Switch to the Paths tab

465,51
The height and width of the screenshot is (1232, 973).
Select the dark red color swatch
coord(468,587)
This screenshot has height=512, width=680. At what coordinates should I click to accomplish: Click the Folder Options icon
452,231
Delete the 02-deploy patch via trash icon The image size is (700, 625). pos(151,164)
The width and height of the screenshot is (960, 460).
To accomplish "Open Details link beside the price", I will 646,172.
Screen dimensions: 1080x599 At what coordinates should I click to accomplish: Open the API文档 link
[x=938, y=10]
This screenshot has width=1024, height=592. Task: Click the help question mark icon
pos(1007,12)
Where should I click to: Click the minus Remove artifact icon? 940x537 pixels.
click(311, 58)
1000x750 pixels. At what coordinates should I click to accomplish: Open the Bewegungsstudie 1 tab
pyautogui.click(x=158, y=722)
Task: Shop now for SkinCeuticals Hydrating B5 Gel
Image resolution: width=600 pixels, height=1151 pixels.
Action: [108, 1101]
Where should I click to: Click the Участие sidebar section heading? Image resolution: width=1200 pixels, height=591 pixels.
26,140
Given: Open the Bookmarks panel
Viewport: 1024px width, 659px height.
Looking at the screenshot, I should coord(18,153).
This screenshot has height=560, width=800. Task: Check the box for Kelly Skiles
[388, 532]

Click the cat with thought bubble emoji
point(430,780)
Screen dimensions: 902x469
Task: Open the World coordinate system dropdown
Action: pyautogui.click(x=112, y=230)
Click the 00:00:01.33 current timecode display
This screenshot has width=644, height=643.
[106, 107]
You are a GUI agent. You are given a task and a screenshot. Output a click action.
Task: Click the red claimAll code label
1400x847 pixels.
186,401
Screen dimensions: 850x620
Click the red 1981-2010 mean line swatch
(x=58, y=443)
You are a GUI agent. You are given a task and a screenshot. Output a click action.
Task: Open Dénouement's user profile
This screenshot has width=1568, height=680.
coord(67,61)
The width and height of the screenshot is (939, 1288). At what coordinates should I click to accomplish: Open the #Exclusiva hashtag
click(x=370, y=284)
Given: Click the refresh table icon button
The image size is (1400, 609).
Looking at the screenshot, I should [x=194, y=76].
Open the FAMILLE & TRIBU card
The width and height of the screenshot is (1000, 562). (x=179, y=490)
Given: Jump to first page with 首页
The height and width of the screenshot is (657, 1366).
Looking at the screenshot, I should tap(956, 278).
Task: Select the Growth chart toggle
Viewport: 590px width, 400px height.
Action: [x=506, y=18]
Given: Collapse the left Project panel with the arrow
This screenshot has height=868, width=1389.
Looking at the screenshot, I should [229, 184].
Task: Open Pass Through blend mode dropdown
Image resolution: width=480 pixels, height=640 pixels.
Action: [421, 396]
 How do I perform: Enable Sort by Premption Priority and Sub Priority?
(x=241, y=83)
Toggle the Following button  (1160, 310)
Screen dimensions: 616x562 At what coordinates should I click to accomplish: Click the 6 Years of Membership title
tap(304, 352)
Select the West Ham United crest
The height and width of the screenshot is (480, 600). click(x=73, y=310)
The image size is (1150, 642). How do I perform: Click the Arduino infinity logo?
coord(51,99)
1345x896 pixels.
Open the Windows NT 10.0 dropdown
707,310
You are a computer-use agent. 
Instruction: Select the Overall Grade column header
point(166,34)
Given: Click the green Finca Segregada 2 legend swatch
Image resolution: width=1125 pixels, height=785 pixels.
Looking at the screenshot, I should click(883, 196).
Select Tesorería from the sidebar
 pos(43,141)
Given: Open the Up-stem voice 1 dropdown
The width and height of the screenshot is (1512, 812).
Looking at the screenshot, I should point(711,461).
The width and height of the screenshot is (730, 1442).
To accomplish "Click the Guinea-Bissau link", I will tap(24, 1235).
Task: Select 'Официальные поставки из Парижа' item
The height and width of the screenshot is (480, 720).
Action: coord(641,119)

* _WHAT IS REQUIRED_:
Please reproduce, exactly as they appear above, the lines from the line containing "Delete the 02-deploy" up to and including the line containing "Given: Open the Bookmarks panel".

* _TASK ANSWER_:
Delete the 02-deploy patch via trash icon The image size is (700, 625). pos(151,164)
The width and height of the screenshot is (960, 460).
To accomplish "Open Details link beside the price", I will 646,172.
Screen dimensions: 1080x599 At what coordinates should I click to accomplish: Open the API文档 link
[x=938, y=10]
This screenshot has width=1024, height=592. Task: Click the help question mark icon
pos(1007,12)
Where should I click to: Click the minus Remove artifact icon? 940x537 pixels.
click(311, 58)
1000x750 pixels. At what coordinates should I click to accomplish: Open the Bewegungsstudie 1 tab
pyautogui.click(x=158, y=722)
Task: Shop now for SkinCeuticals Hydrating B5 Gel
Image resolution: width=600 pixels, height=1151 pixels.
Action: [108, 1101]
Where should I click to: Click the Участие sidebar section heading? Image resolution: width=1200 pixels, height=591 pixels.
26,140
Given: Open the Bookmarks panel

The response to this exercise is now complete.